▸ **Action item**
The expected answer holds every line from the first line of the data below through the line containing "Task: Open the Source Control view", exactly as written, and no other line.

▸ **Data under study**
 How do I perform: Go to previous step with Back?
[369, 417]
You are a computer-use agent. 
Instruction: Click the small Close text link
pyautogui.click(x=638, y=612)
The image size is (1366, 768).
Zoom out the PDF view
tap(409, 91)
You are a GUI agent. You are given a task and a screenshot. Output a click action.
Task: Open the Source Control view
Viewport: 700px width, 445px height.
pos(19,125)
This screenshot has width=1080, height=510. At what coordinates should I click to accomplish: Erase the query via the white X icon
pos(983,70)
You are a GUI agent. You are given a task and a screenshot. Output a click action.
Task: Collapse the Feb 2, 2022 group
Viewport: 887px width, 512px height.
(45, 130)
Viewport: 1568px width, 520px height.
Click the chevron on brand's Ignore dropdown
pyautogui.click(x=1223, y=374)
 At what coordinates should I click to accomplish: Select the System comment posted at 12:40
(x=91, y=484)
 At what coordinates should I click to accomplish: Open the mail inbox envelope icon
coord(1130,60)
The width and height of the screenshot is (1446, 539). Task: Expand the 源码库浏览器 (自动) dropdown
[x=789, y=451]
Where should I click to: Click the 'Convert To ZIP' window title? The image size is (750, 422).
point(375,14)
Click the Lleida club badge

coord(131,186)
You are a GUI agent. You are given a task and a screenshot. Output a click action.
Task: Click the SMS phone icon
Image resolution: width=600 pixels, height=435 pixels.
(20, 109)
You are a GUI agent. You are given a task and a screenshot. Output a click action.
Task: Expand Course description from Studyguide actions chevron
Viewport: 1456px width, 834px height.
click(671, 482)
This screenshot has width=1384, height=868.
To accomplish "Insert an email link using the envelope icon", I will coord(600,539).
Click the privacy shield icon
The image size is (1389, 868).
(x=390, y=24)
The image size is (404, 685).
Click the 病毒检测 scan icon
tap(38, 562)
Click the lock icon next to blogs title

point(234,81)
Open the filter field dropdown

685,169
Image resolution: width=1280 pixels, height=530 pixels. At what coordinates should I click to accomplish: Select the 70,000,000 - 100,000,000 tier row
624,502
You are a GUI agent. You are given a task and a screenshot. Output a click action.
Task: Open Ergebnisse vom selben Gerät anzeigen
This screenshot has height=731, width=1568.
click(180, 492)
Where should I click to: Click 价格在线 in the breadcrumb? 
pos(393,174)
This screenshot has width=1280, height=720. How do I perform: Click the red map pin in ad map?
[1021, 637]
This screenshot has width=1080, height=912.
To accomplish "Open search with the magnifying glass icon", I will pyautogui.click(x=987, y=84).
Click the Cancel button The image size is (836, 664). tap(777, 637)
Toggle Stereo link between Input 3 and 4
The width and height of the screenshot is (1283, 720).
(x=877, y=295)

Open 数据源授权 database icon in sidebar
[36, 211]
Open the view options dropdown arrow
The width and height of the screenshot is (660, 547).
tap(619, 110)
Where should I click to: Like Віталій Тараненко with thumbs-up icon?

▸ **Result of this task**
 How do I perform: Go to previous step with Back?
[369, 417]
You are a computer-use agent. 
Instruction: Click the small Close text link
pyautogui.click(x=638, y=612)
The image size is (1366, 768).
Zoom out the PDF view
tap(409, 91)
You are a GUI agent. You are given a task and a screenshot. Output a click action.
Task: Open the Source Control view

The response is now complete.